BEGIN RECORDED DATA

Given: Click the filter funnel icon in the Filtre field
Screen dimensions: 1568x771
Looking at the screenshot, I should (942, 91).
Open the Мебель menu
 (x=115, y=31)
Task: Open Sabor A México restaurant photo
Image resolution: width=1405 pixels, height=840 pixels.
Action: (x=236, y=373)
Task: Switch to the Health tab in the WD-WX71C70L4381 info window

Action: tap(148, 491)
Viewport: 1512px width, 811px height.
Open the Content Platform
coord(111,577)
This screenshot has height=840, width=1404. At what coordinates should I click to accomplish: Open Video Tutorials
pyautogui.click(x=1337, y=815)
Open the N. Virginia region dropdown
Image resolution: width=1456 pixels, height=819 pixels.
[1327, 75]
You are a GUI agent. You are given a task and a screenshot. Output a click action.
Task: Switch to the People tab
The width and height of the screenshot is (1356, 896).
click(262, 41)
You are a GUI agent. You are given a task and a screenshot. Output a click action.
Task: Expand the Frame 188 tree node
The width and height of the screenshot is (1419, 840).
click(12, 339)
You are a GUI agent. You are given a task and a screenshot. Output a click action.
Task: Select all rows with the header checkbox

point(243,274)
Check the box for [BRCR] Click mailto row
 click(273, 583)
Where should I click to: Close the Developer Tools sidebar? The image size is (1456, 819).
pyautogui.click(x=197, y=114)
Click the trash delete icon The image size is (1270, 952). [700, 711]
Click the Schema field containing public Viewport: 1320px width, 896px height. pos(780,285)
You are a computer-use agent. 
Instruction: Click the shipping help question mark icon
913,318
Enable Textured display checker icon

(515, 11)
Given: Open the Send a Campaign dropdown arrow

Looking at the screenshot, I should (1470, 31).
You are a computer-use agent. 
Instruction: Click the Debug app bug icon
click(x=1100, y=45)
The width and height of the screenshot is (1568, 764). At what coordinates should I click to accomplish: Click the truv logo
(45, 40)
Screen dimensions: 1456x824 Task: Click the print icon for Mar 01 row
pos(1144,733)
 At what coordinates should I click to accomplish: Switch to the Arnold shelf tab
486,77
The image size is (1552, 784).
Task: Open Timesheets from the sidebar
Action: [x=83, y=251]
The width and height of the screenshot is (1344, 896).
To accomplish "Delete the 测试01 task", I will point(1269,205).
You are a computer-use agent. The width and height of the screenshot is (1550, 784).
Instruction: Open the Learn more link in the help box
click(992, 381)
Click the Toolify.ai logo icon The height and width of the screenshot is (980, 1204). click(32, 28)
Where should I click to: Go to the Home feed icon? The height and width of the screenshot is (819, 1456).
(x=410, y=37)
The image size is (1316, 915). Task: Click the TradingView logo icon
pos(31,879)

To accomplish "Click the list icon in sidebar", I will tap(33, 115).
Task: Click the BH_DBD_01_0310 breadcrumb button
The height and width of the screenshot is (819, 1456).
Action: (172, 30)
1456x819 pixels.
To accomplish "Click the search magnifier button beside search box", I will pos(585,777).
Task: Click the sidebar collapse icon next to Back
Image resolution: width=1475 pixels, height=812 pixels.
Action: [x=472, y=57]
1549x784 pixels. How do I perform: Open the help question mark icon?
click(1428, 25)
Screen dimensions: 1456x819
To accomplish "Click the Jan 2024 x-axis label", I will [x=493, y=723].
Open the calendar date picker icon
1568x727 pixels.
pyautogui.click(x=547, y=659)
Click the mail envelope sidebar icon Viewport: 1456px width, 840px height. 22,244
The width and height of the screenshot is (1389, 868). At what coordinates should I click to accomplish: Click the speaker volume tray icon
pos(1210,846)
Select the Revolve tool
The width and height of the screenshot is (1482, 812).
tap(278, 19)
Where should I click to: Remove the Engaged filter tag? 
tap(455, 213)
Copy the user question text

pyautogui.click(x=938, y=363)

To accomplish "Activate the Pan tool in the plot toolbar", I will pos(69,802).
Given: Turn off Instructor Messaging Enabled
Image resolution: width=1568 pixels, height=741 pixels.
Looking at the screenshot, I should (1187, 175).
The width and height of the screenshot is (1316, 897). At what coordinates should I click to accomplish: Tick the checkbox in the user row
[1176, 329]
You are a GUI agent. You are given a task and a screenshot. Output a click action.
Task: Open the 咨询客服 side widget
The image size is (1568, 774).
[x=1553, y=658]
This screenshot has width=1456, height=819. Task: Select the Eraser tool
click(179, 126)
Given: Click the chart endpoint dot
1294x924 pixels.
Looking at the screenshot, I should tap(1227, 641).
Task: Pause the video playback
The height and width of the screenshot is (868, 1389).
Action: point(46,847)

END RECORDED DATA

YOUR GOAL: "field" is the word to look for; copy every line of the data that has it.

RESPONSE TO THE EXERCISE:
Given: Click the filter funnel icon in the Filtre field
Click the Schema field containing public Viewport: 1320px width, 896px height. pos(780,285)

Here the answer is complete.